God used Paul to preach about Jesus in the prison cell and it caused many of the Roman Imperial Guard to come to faith in Jesus! Be encouraged the situation you want out of is the situation God is using you to rescue someone else.
Your shackles are someone else’s liberation.
Being stuck where you are restores those in your midst when you minister to them.
In verse 8 Paul says, “For God is my witness, how I yearn for you all with the affection of Christ Jesus.”
Paul’s love for the Philippians was so strong it eclipsed his own pain.
I want to love like that.
To love so strongly…so deeply… that my own pain doesn’t matter anymore… and I can pour into someone else so they might be healed… so they might be empowered… so they might find life… and love surpassing all understanding.
When we notice the role we play in God’s rescue mission for ourselves and the world, we find purpose in our painful seasons of life.
I’ll never forget yelling “Get me out! Get me out!” on the ride at the fair when I was 9. It rattled me. Shook me.
But eventually the ride stopped.
Now I’m 27 and reflecting on a season of my life I, too, thought would never end. That season that almost destroyed me. That season marked with streaks of pain, heartache, and brokenness. But God is revealing purpose in all of it. God was working in my midst all along… changing me… changing others… creating something… renewing something… and now I’m thankful for the season of pain I thought would never end. And now in new seasons, I see the purpose in all of the pain.
These seasons don’t last forever…
These painful seasons… these broken seasons…
I see now that God restores.
The ride is over.
Glory’s all around.
The pain is gone.
In God my hope abounds.
God is a God who restores. Now I see the reason why God let me break, let me fall; and how it all contributes to what He was creating all along.
As a 9 year old captivated by the glimmering lights of The Zipper at the fair, now I stand captivated by another light…
The glory of God dazzling all around what I thought was broken…
New hope beaming from what seemed lost…
Jesus shining in my darkness.
The broken season you’d wish away is the eye-opener to the glory of God!
Now, I’m seeing so many stories unfold before me that I never thought could happen. He really does make up for all the years the swarming locusts ate (Joel 2:25-26). Maybe another time I will write them in more detail.
Beauty does arise from brokenness.
The Lord is restoring all that was lost.
I want you to know God sees you in your season of distress… your season of anguish… your season of pain… He won’t leave you there forever. Throughout scripture, God proves Himself as the God who restores brokenness. Your life is unique and your journey specific to you. Seek the Lord and wait upon what He’s yet to do.
There’s always new birth waiting at the end. God resurrects what’s broken. He illuminates what He was doing all along.

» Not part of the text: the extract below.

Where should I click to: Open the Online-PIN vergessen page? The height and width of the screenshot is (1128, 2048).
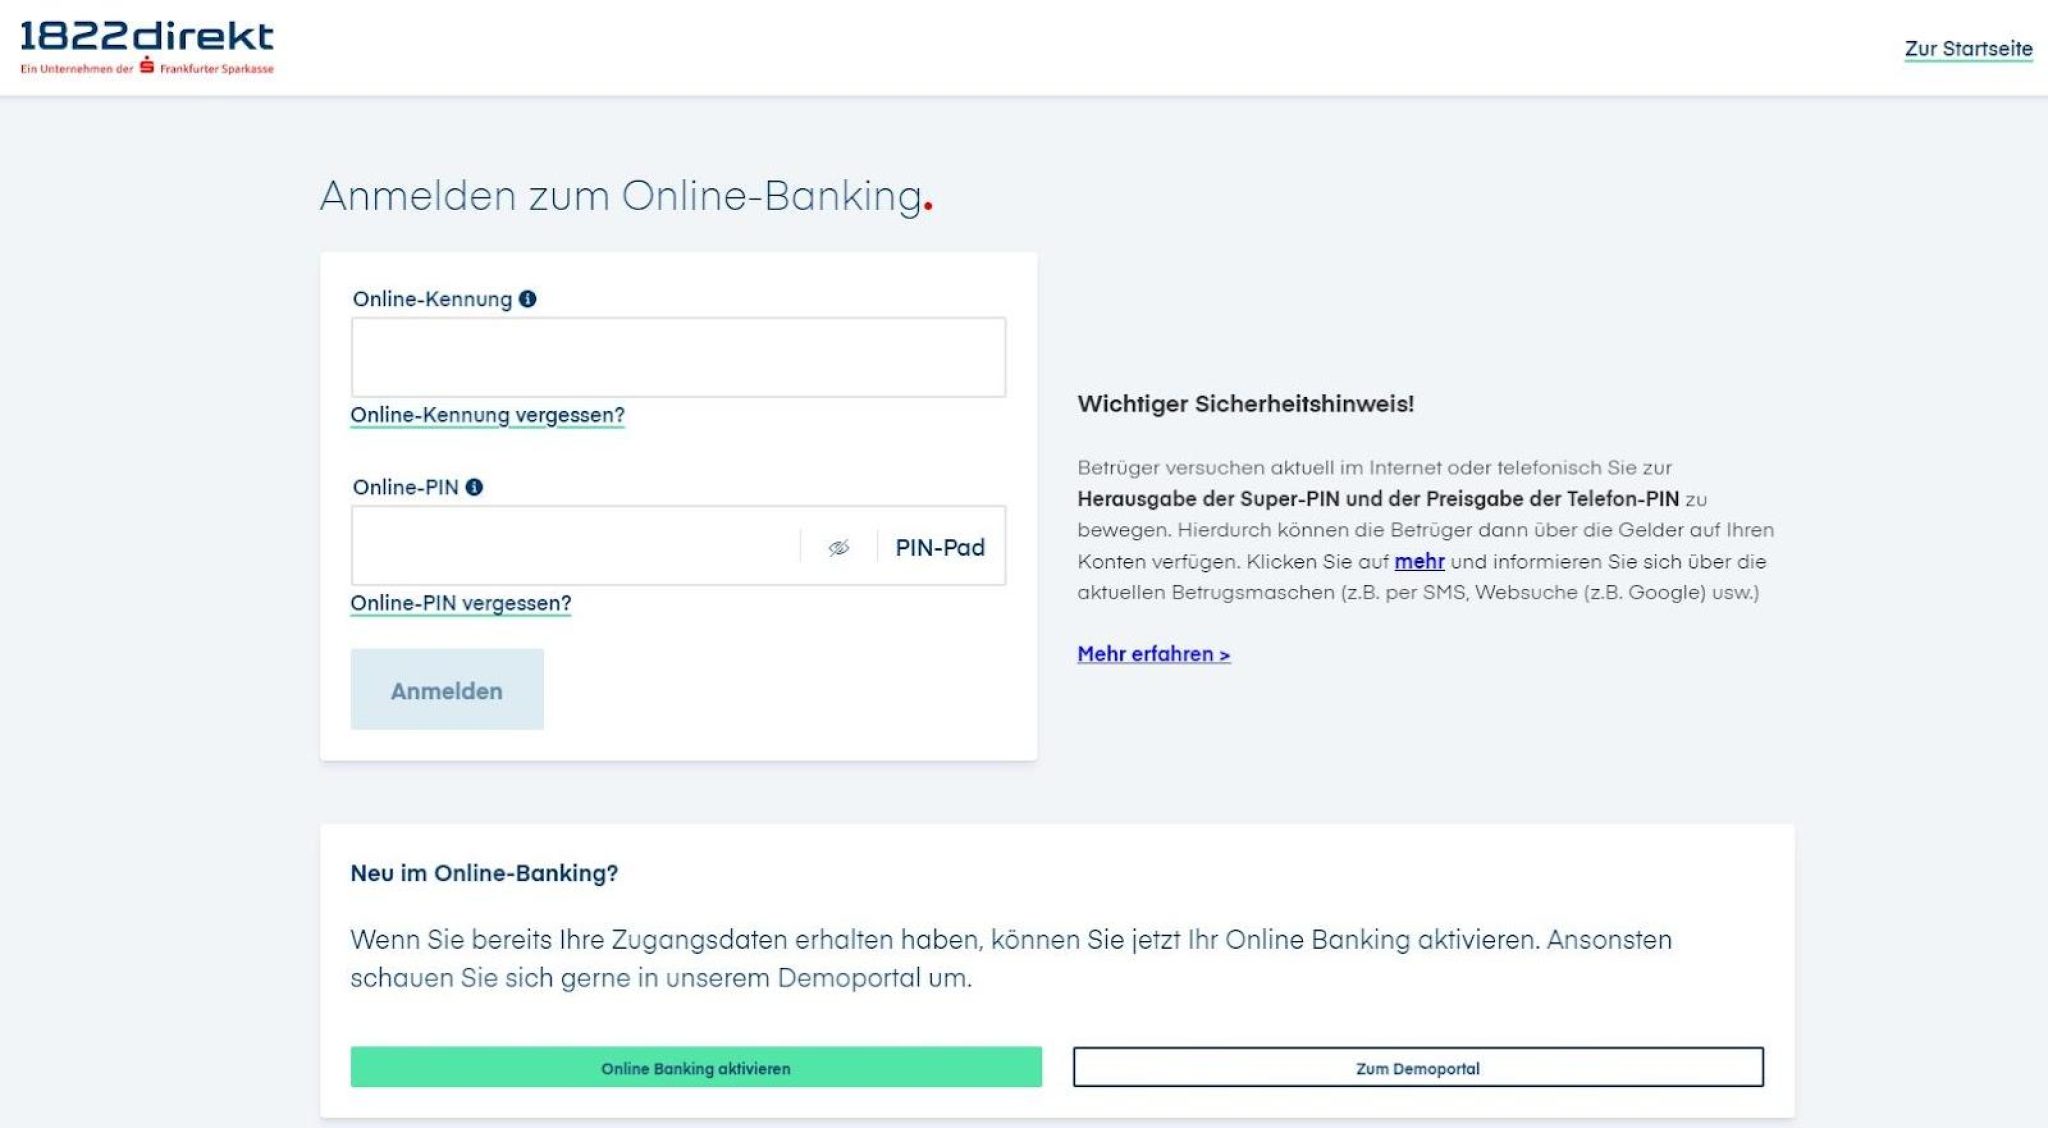point(460,603)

I wouldn’t know the magnitude of what it means to say Jesus is the very love of my soul, the very restorer of my life, and the One who cares for me if I hadn’t experienced that dark season of life. Because the darkness is a contrast to all that’s light. Every pain only reveals God as so much better. So much better.
Love from God heals deep places in the soul.
“It is good for me that I was afflicted, that I might learn your statutes.”
Without brokenness there is no blessing.
Without brokenness, there is no renewal.
God can only bless you after you’ve been broken.
So let Him.
Just like Jesus, your breaking will lead you into your resurrection, so that you might display the glory of the Lord. Not because we deserve it. But because He is good. He is good.
“To them God chose to make known how great among the Gentiles are the riches of the glory of this mystery, which is Christ in you, the hope of glory.”
Questions for Today:
- What does Paul do to minister to others while in prison?
- Why can I believe God is a God who restores?
- How does loving others eclipse my own pain?
- Why does brokenness precede the blessing?
- What next step is Jesus asking me to take in my relationship with Him today?